SUBNETTING CALCULATION

 

Students are required to suggest private addressing scheme used in UTeM network.

The number of students of each faculty is within 500 – 1000 students. Each faculty is given their

network address. Assign IT Center as another subnet with their own network address. From this

network address, assigned as the 5th available address as the address of the Ulearn System Server.

 

UTeM network uses Class C private addressing scheme which is 192.168.10.0/24. There are 10 different faculties and 1 IT Center. The number of students of each faculty is within 500 – 1000 students.

Original Network IP: 192.168.10.0 /24

Reserved IP address space: 192.168.10.0 – 192.168.10.255

 Class used: Class C

Default subnet mask: 255.255.255.0 or /24

Class C is used because the IP address’s first octet starts with 192 and it is within the range of 192.0.1.1 to 223.255.254.254.

 

1 - Number of subnet bits search:

Total faculty in UTeM: 10 (excluding IT Center)

Minimum subnet needed: 11

To have 10 faculties, we must find nearest number to 11.

Thus,

            S = subnet bits

            2^S >= 11         2^3 = 8 (can’t be use since it doesn’t fulfil the requirement)

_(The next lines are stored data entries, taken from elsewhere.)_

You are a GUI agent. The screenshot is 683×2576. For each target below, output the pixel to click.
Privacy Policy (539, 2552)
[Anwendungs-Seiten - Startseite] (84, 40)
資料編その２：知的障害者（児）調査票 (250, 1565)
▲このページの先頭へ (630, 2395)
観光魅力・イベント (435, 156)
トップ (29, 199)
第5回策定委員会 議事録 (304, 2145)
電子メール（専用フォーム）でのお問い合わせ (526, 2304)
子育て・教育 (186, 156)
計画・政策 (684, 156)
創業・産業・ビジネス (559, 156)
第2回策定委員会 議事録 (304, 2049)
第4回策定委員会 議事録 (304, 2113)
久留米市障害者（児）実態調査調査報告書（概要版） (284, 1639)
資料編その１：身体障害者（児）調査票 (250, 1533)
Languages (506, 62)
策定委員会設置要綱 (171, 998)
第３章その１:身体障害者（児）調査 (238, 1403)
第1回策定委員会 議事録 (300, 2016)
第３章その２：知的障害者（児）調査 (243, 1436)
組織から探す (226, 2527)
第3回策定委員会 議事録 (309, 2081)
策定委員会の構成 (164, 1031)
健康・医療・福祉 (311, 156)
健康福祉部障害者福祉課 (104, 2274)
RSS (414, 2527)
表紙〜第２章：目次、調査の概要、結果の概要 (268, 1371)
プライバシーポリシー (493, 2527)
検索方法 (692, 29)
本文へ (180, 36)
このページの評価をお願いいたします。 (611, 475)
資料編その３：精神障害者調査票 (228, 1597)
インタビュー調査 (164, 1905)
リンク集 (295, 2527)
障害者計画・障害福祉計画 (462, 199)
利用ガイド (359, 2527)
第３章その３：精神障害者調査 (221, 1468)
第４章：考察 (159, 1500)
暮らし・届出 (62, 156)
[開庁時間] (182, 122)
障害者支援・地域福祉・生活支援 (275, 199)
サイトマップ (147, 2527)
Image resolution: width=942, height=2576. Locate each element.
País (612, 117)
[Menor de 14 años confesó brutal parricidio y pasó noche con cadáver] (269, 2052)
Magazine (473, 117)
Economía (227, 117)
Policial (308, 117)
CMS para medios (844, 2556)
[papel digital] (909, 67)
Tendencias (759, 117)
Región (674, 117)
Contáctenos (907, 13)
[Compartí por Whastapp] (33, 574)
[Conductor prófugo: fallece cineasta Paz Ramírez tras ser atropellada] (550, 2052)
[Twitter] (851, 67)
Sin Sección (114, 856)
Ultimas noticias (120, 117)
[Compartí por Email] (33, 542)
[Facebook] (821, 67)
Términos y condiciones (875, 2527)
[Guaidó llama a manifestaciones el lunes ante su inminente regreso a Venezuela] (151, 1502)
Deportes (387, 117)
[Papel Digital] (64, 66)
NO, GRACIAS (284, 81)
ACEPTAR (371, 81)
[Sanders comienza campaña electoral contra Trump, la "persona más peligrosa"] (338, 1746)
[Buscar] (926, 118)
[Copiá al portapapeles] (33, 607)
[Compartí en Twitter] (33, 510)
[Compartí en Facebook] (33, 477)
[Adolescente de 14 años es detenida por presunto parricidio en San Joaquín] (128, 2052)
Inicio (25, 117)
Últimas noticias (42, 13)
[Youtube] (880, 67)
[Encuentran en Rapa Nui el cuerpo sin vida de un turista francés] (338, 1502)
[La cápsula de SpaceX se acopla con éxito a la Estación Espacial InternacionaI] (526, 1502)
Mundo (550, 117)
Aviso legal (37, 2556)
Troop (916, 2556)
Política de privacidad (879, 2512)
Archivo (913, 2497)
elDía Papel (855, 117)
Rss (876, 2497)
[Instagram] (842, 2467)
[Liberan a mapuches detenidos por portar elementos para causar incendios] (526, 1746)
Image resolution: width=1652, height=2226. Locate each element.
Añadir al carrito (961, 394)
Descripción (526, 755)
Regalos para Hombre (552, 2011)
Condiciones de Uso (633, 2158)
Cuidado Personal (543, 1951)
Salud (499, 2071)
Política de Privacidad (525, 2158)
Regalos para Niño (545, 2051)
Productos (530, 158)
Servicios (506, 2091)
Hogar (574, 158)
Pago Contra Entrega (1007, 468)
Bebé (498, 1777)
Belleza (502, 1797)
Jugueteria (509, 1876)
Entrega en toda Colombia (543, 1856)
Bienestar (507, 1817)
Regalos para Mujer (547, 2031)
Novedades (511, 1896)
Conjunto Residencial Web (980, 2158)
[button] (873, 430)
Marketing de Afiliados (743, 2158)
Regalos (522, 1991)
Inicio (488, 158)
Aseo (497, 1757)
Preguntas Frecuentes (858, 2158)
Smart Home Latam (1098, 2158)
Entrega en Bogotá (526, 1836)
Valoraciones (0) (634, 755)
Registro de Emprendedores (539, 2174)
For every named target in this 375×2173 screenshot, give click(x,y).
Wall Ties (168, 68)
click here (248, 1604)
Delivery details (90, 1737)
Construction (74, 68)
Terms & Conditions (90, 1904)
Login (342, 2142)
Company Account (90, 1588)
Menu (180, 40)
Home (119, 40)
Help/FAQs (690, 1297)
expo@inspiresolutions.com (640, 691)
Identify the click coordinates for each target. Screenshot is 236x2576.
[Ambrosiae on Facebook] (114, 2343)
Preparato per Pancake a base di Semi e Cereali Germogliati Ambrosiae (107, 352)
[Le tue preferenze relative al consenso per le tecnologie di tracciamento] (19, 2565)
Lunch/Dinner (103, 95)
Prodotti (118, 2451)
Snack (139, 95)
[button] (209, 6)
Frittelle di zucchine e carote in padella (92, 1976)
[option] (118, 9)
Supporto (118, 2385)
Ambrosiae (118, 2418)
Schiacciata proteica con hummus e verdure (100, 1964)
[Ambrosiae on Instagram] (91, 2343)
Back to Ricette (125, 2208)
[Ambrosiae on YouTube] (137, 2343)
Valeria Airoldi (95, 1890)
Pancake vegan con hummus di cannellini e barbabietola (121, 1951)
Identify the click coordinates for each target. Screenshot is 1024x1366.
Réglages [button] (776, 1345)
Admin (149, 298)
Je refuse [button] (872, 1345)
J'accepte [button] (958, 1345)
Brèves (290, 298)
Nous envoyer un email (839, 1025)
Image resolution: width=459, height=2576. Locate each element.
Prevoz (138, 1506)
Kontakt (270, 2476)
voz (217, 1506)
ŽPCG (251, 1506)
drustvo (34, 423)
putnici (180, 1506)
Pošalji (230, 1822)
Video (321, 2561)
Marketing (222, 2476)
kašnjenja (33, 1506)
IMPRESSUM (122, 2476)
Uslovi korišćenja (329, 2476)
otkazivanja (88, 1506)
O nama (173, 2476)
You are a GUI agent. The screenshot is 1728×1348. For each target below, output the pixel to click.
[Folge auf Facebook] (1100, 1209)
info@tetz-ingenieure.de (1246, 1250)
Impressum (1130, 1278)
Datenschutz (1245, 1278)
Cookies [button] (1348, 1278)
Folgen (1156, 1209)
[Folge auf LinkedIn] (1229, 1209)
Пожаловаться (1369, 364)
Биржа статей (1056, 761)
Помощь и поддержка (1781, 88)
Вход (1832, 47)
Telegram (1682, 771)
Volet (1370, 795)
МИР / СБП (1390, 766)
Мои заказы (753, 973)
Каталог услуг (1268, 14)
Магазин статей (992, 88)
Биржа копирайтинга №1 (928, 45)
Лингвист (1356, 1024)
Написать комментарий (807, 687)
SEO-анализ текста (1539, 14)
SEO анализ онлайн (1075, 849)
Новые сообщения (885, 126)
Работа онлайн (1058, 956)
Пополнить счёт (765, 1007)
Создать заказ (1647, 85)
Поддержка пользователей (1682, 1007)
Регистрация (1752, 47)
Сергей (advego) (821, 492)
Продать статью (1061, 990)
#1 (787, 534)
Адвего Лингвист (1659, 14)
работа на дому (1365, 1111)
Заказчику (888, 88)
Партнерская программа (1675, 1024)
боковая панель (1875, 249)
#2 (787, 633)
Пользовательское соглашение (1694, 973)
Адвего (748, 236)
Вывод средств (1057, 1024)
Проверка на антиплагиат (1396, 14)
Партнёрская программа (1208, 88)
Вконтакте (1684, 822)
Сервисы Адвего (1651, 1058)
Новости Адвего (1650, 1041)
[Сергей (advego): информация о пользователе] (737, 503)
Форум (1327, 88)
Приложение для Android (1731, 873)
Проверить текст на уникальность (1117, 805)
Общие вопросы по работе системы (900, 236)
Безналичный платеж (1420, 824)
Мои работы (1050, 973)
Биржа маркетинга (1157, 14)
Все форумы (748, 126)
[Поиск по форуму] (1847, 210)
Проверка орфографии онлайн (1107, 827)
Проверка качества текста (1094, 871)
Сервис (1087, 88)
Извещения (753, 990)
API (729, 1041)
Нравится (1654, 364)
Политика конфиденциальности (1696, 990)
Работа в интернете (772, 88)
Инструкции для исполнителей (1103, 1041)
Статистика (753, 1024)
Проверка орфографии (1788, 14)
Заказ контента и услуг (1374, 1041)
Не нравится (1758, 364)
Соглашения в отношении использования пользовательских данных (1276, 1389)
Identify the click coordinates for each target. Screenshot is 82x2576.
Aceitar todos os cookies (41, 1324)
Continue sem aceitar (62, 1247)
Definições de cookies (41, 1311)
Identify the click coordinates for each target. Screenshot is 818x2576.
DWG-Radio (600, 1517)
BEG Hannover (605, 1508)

                                    2^4 = 16 (>=11, fulfilled the requirement)

Since 16 is greater than 11, 16 subnets are suitable to use. While 8 cannot be taken because it is smaller than 11 and does not fulfil the requirement needed.

            hence, S = 4 and 2^4 = 16 subnets

 

2 – Check whether it usable for the Project Scenario

Subnets formed: 16

192.168.10.SSSS HHHH

Based on the Subnetting Table:

Custom subnet Mask: 255.255.240.0

Prefix Length: /20

1111 1111. 1111 1111. 1111 0000. 0000 0000

128	64	32	16	8	4	2	1
S	S	S	S	H	H	H	H
1	1	1	1	0	0	0	0

=240

255.255.240.0 is the new subnet mask.

 

Project Scenario requirement: 500 – 1000 students for each faculty

Total hosts usable:

            H = total hosts available – prefix length

            H = 32 – 20 = 12 

            Hence,              usable hosts = 2 ^ H – 2 = 2^12 -2 = 4 094 hosts  

It is sufficient for the students as hosts of each faculty.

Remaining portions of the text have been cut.